■ **What to produce**:
Starting at the line containing "The image size is (598, 1280)." and ending at the line containing "the 1.0× zoom", transcribe the listing below exactly. Keep both end lines, skip the pictures, and copy nothing else.

START Source records

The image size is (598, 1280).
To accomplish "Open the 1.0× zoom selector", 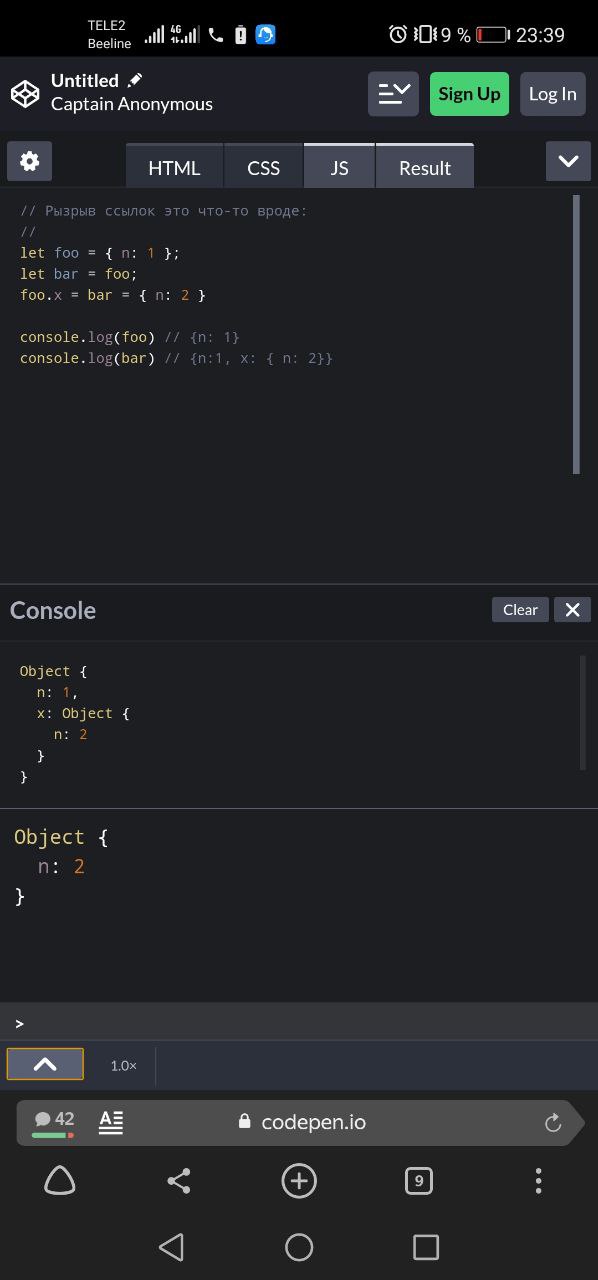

END Source records
START Source records

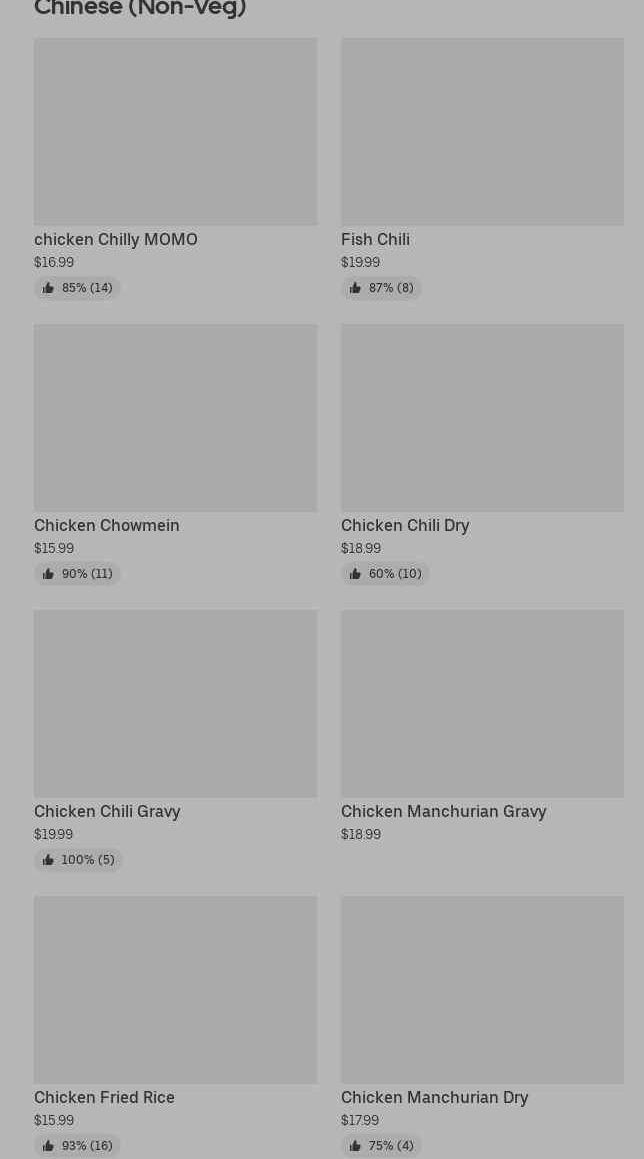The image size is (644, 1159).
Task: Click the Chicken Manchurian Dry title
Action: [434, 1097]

END Source records
START Source records

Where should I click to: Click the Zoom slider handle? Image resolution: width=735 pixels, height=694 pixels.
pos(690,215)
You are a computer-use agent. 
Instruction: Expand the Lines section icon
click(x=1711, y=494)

END Source records

■ **Task response**:
The image size is (598, 1280).
To accomplish "Open the 1.0× zoom selector", 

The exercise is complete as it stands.